[Saved entries]
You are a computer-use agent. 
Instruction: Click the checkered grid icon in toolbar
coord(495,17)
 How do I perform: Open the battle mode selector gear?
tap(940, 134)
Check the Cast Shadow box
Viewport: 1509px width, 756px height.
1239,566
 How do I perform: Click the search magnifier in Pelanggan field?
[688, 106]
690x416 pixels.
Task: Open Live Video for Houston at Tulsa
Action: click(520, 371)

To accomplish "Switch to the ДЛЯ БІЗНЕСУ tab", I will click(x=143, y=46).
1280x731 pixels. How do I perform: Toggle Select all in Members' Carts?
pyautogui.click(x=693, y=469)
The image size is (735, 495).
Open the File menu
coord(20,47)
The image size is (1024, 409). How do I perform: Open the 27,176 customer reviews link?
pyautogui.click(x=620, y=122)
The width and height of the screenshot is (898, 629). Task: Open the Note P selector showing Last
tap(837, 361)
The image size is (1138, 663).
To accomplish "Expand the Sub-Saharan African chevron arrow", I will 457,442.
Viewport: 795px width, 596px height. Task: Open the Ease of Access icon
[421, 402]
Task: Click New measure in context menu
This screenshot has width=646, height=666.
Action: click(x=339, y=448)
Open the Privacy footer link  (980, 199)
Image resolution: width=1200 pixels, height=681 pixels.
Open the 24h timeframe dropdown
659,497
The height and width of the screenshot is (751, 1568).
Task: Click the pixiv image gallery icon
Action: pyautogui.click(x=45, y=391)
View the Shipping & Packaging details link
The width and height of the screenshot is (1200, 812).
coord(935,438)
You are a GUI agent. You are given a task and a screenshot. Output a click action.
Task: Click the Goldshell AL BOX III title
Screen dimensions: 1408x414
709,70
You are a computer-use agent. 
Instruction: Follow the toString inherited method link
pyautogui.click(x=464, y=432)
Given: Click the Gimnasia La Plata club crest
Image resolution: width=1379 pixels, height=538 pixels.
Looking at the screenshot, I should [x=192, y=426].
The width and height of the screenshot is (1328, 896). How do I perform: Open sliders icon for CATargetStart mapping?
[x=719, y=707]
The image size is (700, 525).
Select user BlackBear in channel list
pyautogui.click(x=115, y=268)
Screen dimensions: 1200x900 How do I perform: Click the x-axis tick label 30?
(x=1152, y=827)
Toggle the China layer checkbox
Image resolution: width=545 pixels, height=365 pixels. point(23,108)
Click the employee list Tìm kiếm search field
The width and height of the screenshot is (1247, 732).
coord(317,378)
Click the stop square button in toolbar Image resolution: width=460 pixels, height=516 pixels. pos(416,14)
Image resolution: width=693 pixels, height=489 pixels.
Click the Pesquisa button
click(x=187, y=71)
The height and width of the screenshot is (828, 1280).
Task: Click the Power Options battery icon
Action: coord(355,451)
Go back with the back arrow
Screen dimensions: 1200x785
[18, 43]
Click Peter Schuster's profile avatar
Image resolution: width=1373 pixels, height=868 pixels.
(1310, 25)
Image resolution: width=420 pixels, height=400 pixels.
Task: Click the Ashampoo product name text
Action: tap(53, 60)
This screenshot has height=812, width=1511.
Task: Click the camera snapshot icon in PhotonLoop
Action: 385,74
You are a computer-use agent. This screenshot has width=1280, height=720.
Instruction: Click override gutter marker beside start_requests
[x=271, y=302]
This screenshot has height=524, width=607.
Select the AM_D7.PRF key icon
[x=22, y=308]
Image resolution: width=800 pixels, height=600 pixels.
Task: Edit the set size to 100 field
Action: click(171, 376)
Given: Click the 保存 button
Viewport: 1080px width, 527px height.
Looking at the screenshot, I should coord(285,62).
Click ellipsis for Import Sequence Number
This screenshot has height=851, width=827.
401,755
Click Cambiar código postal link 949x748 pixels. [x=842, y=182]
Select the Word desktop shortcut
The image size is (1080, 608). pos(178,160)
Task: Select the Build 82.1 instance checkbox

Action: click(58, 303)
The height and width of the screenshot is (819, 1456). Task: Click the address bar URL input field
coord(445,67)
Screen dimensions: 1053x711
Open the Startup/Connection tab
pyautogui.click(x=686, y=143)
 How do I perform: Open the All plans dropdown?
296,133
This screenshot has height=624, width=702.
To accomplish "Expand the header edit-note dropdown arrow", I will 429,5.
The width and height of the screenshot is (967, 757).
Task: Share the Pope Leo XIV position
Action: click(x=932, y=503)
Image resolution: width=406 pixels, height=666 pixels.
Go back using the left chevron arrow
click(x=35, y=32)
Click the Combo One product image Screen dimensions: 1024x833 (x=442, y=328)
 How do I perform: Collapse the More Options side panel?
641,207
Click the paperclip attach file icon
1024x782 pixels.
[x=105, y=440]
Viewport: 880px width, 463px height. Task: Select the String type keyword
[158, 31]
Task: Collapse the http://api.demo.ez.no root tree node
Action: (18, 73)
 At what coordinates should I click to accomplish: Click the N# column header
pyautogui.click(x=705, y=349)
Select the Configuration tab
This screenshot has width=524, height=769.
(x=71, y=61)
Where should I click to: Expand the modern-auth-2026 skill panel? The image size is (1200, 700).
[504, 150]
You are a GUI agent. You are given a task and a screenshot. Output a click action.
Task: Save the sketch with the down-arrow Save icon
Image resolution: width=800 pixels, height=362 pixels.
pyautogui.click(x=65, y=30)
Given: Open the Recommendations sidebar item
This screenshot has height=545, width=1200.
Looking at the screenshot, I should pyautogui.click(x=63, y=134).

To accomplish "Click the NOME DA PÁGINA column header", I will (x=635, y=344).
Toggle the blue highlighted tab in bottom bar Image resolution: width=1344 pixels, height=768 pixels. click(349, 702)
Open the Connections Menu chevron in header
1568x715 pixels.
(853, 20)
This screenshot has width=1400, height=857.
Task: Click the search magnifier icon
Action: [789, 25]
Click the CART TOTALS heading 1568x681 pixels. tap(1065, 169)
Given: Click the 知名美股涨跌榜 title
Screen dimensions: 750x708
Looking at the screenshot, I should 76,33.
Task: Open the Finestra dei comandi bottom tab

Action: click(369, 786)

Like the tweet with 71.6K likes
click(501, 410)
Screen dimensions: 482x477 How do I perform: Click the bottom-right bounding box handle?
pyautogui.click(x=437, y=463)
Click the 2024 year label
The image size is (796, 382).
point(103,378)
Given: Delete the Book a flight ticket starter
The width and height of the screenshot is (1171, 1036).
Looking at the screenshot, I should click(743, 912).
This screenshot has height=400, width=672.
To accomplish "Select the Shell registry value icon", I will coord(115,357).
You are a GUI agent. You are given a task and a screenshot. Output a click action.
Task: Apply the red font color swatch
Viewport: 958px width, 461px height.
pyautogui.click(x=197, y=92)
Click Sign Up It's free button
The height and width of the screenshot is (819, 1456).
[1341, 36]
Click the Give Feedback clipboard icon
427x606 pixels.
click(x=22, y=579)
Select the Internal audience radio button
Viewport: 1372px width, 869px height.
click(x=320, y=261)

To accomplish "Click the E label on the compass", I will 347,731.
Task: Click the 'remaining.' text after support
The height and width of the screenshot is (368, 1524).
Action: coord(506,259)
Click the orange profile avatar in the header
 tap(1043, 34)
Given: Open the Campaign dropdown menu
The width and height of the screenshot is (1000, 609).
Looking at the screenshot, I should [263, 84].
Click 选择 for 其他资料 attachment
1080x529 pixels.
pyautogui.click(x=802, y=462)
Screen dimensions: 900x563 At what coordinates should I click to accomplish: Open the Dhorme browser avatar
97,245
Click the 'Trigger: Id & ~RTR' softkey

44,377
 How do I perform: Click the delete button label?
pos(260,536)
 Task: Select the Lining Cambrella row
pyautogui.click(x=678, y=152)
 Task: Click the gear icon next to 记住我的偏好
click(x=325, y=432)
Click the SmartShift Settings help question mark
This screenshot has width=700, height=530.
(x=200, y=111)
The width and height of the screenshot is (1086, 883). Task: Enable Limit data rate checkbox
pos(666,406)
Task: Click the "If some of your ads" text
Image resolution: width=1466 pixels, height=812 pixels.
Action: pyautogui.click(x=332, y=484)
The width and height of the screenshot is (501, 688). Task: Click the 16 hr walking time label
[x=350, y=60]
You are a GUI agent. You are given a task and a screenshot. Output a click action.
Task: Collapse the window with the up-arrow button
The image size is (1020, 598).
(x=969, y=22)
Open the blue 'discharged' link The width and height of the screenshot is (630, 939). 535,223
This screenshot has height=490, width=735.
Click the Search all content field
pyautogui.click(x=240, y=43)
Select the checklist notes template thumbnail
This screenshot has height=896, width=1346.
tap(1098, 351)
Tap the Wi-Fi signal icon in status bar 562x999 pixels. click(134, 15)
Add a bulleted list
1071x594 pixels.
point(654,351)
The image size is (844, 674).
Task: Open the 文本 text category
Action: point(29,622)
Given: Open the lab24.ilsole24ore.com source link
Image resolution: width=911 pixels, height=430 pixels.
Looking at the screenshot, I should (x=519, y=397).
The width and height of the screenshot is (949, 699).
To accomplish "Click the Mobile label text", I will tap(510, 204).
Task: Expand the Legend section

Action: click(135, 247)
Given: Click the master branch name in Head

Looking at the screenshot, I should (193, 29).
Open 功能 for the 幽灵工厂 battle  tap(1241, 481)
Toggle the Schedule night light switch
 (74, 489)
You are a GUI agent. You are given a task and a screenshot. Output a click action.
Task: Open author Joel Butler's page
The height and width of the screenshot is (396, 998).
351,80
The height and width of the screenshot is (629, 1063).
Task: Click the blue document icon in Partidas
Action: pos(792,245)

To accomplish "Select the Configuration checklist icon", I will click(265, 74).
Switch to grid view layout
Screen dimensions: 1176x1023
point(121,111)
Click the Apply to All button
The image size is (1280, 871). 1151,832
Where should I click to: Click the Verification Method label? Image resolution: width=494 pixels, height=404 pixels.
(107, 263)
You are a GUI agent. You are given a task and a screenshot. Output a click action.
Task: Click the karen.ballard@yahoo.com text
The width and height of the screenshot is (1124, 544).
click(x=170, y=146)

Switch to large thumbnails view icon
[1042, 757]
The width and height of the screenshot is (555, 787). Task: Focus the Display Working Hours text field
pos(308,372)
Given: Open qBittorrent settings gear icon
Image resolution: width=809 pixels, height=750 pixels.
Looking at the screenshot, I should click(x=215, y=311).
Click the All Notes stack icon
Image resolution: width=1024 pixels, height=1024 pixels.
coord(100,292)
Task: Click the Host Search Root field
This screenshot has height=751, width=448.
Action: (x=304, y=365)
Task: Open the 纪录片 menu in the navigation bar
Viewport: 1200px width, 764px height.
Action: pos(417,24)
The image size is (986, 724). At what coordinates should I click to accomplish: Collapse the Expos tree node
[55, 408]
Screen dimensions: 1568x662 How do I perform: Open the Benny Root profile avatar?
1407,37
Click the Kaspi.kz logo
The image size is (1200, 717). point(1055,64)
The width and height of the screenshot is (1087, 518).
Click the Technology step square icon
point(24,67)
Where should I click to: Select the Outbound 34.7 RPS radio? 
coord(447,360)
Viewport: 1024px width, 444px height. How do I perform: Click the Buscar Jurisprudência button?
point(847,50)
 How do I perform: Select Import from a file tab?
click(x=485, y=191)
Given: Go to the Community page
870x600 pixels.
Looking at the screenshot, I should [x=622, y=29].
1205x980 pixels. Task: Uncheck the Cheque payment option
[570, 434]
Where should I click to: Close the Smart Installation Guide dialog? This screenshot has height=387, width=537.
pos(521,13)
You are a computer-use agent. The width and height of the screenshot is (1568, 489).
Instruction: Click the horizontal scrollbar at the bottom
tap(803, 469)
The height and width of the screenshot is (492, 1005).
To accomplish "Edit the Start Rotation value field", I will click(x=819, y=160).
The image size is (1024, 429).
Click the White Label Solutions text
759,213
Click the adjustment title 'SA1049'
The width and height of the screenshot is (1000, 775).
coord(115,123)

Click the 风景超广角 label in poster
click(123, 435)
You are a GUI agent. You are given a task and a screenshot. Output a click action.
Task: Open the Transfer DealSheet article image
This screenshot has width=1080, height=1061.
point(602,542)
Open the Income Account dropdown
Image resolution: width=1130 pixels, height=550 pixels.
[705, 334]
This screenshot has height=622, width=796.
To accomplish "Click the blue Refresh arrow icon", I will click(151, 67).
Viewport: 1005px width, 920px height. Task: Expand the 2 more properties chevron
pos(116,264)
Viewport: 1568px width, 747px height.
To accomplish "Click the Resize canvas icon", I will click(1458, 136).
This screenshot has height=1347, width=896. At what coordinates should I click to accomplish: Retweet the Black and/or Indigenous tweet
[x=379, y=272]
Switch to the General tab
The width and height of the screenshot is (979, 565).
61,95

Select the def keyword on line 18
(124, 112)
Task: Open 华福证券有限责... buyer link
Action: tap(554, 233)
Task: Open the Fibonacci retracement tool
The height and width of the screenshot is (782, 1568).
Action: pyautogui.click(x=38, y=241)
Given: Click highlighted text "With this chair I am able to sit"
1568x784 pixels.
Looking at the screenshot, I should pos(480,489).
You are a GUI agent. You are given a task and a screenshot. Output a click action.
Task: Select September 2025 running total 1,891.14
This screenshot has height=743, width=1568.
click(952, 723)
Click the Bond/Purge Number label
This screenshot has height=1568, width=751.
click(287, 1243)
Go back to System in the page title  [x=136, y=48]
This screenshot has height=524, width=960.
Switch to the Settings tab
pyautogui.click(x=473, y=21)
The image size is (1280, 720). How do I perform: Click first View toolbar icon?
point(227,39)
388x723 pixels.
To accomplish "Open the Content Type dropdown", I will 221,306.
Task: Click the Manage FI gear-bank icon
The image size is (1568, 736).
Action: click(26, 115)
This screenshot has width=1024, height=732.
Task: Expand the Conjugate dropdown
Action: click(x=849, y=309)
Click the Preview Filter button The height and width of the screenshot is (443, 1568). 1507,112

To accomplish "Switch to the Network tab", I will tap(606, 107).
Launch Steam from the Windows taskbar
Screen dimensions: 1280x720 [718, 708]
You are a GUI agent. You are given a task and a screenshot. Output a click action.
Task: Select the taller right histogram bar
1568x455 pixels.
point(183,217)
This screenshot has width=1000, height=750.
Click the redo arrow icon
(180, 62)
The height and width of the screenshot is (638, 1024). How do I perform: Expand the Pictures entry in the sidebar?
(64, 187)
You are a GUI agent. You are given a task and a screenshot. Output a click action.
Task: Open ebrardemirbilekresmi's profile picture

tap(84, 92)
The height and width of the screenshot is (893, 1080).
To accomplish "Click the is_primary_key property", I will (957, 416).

-- Work task --
Each line holding "page" in the records should be copied out.

-- Response area --
Task: Open author Joel Butler's page
Given: Go to the Community page
Go back to System in the page title  [x=136, y=48]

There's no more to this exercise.